**Task to complete:** Reproduce verbatim the stretch of data from the line that contains "Open the Conditional" through the line that contains "point(346,20)".

**Data shown:**
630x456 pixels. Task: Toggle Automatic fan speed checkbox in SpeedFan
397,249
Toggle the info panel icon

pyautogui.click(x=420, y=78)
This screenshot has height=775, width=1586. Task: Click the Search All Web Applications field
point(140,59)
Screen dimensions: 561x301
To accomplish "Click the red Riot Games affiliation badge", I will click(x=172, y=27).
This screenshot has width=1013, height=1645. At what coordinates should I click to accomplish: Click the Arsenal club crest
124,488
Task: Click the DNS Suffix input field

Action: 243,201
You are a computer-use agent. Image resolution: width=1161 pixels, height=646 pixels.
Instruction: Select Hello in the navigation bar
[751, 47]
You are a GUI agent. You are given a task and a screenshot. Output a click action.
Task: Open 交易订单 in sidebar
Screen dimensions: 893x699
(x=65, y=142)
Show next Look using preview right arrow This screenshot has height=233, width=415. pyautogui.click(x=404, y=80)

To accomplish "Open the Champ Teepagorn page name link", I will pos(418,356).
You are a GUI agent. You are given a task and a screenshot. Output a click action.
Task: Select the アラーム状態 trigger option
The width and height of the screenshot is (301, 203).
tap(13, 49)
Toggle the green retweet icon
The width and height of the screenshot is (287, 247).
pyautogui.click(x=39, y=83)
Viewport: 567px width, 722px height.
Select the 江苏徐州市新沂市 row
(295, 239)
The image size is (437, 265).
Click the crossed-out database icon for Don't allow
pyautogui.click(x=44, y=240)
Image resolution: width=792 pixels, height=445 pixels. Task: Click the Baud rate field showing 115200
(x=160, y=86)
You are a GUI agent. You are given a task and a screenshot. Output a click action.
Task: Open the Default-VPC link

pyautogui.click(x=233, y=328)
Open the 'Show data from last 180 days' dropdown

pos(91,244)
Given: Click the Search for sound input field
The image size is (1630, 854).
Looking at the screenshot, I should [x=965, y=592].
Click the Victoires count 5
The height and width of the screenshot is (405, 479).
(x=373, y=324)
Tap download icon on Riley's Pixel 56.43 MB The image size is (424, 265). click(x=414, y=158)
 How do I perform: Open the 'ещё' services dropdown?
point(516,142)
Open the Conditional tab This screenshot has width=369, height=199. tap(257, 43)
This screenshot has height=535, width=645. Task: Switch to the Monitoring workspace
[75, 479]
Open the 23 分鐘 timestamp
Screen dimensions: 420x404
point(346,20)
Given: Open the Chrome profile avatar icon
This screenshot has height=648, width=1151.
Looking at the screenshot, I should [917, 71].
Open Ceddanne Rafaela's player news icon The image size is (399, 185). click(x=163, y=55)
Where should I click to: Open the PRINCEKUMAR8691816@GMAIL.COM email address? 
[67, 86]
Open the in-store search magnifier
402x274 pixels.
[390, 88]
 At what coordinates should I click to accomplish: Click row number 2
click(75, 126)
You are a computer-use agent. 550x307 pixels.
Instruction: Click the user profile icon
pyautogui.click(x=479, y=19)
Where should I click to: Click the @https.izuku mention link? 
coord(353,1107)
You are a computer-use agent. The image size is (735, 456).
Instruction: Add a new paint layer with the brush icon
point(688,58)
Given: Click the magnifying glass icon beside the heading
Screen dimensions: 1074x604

**Task result:**
Open the Conditional tab This screenshot has width=369, height=199. tap(257, 43)
This screenshot has height=535, width=645. Task: Switch to the Monitoring workspace
[75, 479]
Open the 23 分鐘 timestamp
Screen dimensions: 420x404
point(346,20)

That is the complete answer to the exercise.